Thursday, 24 June 2021
Questions without Notice
My question is to Senator Reynolds, the Minister representing the Deputy Prime Minister and Minister for Infrastructure, Transport and Regional Development. Earlier this year, at a Senate Select Committee on Job Security hearing discussing foreign flagged vessels, Nationals Senator Canavan identified:
… we have just got to step in and create the circumstances to bring shipping back to Australian flagged vessels.
Why is the Morrison government promoting the use of foreign flagged coastal ships, putting at risk the sovereignty of Australia's supply chain, risking jobs and devastating the ability of the Inland Rail project to attract the required private investment to make it work?
I can confirm that, on 21 September 2020, the department did release a discussion paper proposing changes to the coastal trading framework for cargo vessels. The proposed changes are based on stakeholder feedback. The department received 44 submissions, including from shipping companies, the maritime industry, unions and onshore businesses. Nothing in the paper is yet final. The department will continue to work collaboratively to find an outcome that all parties can accept.

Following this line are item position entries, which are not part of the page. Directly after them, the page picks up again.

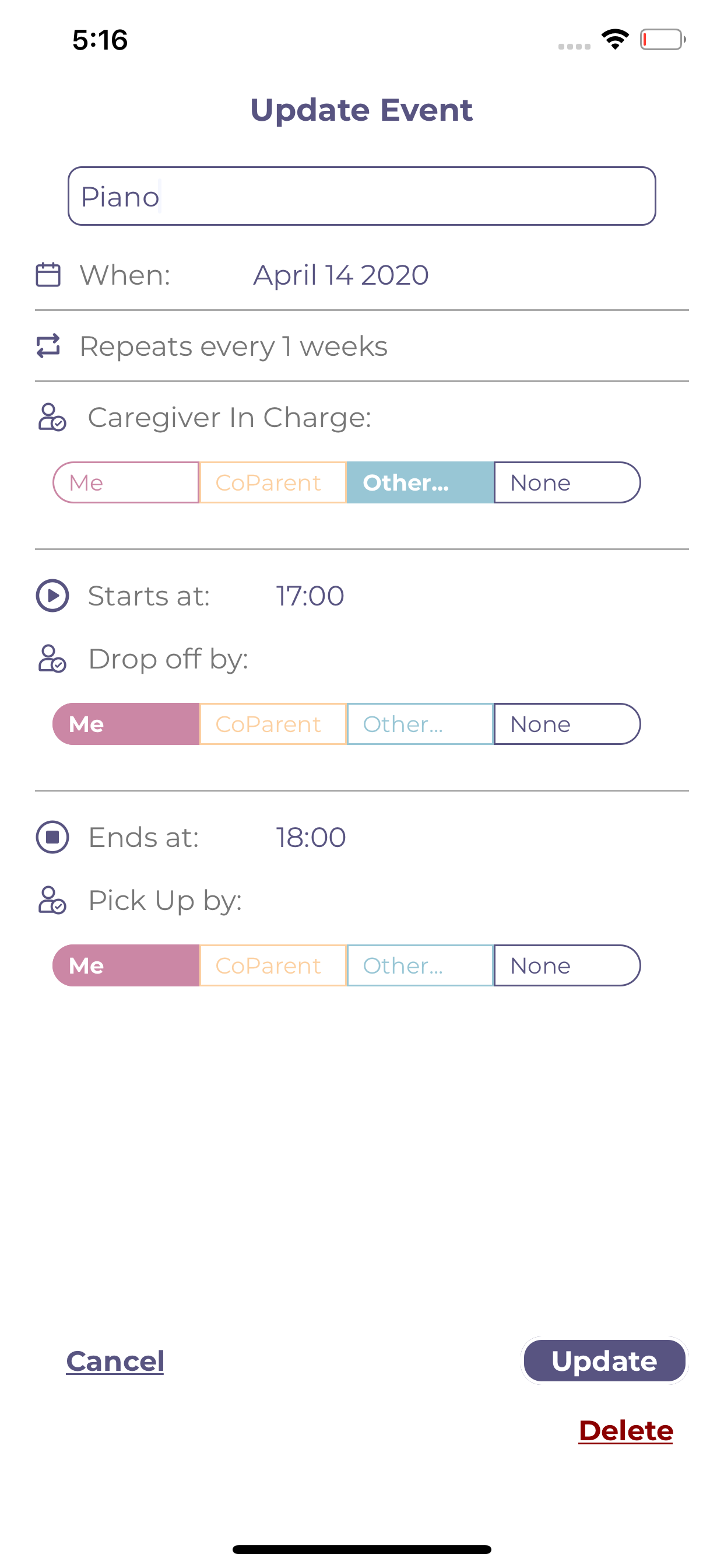Tap the person icon beside Drop off by
Viewport: 724px width, 1568px height.
point(51,659)
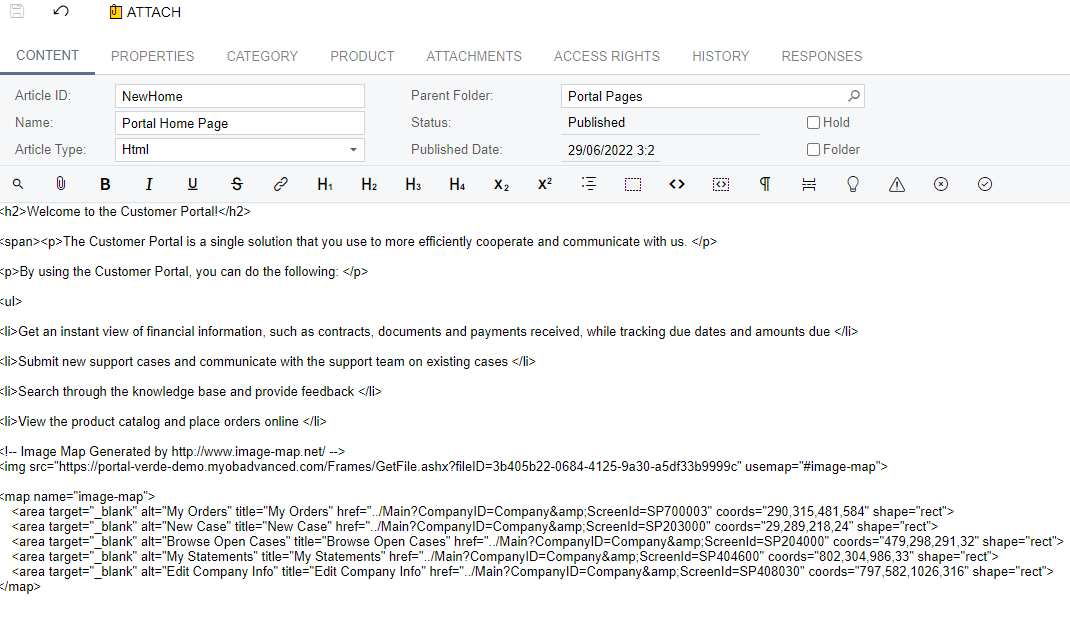The image size is (1070, 621).
Task: Check the Folder checkbox
Action: click(x=813, y=149)
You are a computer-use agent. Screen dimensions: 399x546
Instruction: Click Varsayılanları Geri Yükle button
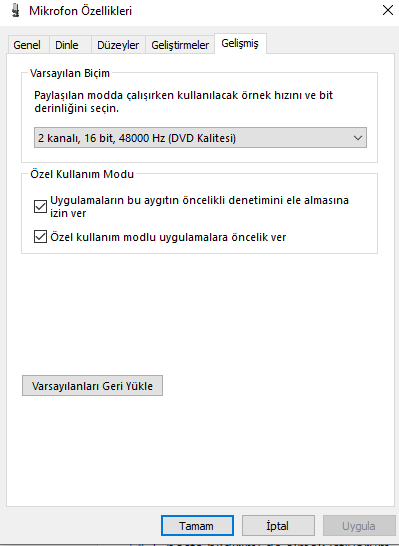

Under the proposed reforms, protections for Australian vessels will be maintained and foreign vessels will continue to need licences. Opening the coast, a strategic fleet or high-cost subsidies will not be considered. The options suggested in the discussion paper are focused on achieving administrative efficiencies within the current system. On 10 June 2021, the Special Recreational Vessels Amendment Act 2021 received royal assent. This extends the superyacht registration for two years and allows more time to develop a more permanent regulatory solution.
Has the minister explained to the mayors of Albury, Parkes, Narrabri and the Scenic Rim, many of whom are visiting Canberra at the moment, that the expected jobs and investment coming to their regions from the Inland Rail project are being put in jeopardy by the Morrison government's promotion of foreign flagged coastal ships? Have you done that, Minister?
Senator Sterle, I'm not sure that you actually heard the answer to the first question, so I might just repeat that because it answers your question. Again, we released a discussion paper for the proposed changes to the coastal trading framework for cargo vessels. Again, nothing in the paper is final and the department will continue to work—
Mr President, my point of order is on relevance. The minister is going nowhere near the question I asked about Inland Rail. I would urge you to bring her back to the question.
The supplementary question referred to the mayors of certain towns in New South Wales and investment in the Inland Rail project. That's the part of the question I heard. I'm listening carefully to the minister's answer. I'm not willing to say it's not directly relevant now, because the minister is talking about the project, from my understanding of the answer. I will let the minister continue, but I will remind her of that part of the question.
So, as I had said, under any proposed reforms, protections for Australian vessels will be maintained and foreign vessels will continue to need licences. Opening the coast, a strategic fleet—
Senator Sterle interjecting—
I will take the interjection, Senator Sterle. You obviously didn't hear it the first time I went through this for you. The options suggested in the discussion paper are focused on achieving administrative efficiencies within the current system. (Time expired)
We will have another crack, shall we, Minister? Why was former Deputy Prime Minister McCormack pursuing foreign flagged coastal ships, and what is the position of current Deputy Prime Minister Joyce?
I can go through a third time what we are doing on this policy for the benefit of Senator Sterle, but I think the government's position on this was quite clear. The government's position has not changed.